5. Et v'là le feu qui cause
5.
Il entendit un gargouillis étrange, comme si autour de lui une voix tentait de lui parler. Pourtant, il n'en comprenait aucun mot, juste le ton, pressé et râleur. Seungmin voulut bouger, pour gagner une position plus confortable alors que ses yeux étaient clos. Au moment où il essaya de se tourner, il se rendit compte qu'il n'était même pas allongé, son dos reposait contre une piètre chaise. Il s'était affalé et endormi sur une chaise, c'était une première.
— On ne se gêne pas à ce que je vois !
Seungmin fronça les sourcils, et un courant d'air froid voyagea jusque dans sa nuque. Un flash bref lui revint, forçant ses paupières à se relever lentement -pas comme si son corps ne fonctionnait pas déjà au ralenti-.
— Hé grand-père, railla cette même voix, plus distinctement. Tu comptes roupiller ici encore longtemps ?

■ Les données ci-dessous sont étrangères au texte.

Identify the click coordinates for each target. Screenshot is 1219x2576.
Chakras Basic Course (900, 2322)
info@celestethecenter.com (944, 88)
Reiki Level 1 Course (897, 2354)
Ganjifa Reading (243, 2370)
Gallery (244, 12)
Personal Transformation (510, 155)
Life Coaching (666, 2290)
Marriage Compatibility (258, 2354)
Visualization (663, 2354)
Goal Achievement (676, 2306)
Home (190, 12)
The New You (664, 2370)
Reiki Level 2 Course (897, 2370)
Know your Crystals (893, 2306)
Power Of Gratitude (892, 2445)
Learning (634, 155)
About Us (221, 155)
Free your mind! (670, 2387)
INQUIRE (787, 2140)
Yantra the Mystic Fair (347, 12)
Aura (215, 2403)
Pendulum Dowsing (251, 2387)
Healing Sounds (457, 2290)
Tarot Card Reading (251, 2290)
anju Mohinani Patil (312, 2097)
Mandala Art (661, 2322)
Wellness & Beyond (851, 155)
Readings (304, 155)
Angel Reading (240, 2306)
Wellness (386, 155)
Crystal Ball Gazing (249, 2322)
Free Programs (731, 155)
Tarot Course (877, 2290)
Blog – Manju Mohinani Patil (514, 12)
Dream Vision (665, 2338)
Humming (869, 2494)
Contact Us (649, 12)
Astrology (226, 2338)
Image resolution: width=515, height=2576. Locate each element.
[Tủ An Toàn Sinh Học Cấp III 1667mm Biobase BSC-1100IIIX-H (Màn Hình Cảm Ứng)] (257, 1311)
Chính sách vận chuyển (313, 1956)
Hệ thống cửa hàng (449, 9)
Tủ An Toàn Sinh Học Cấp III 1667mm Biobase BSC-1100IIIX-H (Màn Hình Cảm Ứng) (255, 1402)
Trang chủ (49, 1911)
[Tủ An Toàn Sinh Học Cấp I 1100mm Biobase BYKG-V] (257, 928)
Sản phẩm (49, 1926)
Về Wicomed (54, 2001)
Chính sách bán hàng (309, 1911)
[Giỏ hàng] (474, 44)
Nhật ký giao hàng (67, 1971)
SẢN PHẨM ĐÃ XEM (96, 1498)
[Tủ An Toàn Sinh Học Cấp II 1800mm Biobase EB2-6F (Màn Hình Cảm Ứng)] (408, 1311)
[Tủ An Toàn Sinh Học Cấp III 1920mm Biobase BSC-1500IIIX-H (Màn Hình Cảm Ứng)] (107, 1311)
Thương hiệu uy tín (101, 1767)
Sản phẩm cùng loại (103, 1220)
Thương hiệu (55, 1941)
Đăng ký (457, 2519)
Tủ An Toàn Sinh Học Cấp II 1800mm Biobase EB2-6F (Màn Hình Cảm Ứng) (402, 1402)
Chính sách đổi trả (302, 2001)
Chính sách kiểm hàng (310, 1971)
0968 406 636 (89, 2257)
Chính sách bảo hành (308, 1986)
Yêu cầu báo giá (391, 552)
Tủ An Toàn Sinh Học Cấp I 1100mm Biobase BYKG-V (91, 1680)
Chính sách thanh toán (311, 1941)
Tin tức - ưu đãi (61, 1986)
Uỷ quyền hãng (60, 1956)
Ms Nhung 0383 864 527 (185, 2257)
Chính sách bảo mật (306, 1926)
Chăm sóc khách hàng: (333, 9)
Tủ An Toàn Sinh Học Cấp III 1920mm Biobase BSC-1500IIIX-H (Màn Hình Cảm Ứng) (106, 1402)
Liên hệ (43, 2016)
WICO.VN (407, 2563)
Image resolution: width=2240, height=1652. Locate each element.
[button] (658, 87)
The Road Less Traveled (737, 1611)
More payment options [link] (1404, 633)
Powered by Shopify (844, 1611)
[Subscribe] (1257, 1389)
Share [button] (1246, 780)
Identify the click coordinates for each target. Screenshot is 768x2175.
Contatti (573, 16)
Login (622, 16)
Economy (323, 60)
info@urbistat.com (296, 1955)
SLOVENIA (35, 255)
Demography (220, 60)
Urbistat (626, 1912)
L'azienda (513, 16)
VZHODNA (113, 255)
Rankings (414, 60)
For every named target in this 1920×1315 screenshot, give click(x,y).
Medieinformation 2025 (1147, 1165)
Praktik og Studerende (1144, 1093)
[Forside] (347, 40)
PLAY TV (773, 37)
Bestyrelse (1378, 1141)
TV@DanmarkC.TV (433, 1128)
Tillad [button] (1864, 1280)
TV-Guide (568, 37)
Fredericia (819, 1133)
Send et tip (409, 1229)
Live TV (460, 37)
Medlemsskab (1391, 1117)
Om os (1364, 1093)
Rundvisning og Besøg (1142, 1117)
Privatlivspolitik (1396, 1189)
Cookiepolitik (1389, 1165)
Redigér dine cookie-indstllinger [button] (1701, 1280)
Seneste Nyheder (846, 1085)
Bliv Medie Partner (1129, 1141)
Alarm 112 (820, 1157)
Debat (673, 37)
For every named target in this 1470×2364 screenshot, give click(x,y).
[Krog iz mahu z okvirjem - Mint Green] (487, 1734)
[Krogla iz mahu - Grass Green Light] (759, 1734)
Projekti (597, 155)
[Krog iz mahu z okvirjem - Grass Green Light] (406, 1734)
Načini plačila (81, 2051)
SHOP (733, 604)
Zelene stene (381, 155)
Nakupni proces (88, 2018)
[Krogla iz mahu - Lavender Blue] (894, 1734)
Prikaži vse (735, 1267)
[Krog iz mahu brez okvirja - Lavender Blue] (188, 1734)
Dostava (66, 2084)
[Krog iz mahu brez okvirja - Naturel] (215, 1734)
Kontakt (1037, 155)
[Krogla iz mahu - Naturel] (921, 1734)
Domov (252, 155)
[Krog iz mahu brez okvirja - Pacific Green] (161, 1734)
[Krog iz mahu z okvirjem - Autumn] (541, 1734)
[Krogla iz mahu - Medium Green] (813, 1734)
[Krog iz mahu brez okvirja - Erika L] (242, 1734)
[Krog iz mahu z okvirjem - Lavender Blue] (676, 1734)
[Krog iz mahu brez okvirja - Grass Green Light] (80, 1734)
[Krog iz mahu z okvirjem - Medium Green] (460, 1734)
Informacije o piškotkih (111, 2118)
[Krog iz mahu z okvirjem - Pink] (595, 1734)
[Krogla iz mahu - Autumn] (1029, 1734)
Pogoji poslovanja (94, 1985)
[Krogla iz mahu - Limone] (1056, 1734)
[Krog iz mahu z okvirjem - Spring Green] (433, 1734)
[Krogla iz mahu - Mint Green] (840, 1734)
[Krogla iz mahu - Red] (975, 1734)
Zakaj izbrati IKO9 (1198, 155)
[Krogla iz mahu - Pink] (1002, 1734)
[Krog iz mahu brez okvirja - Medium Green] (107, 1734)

Le courant d'air fut presque balayé, laissant autour de lui une ambiance plus chaude. Le vieil homme se vit perturbé par les mots criards dès le réveil. Il posa une main contre sa hanche, sa nuit a été mouvementée et il avait des courbatures. Il vit la lumière du jour pénétrer ses pupilles, douloureusement, et ses doigts se rabattirent contre ses cils.
Mais peu après, il put discerner un plafond au-dessus de lui, pas le plus clair et le plus propre des plafonds, mais il n'avait pas dormi dans les méandres d'une montagne ensorcelée. C'était déjà ça.
Seungmin se souvint avec virulence de la veille et se redressa, grimaçant au bruit peu flatteur de ses os qui craquèrent. Il eut à peine le temps de s'accommoder au reste du décor, ses yeux tombèrent d'eux même sur le drôle de personnage planté devant lui.
Seungmin ouvrit la bouche, elle était pâteuse, alors que quelques braises voltigeaient d'un bout à l'autre de la pièce. Il n'eut pas tout de suite une expression choquée, il semblait plus désabusé qu'autre chose.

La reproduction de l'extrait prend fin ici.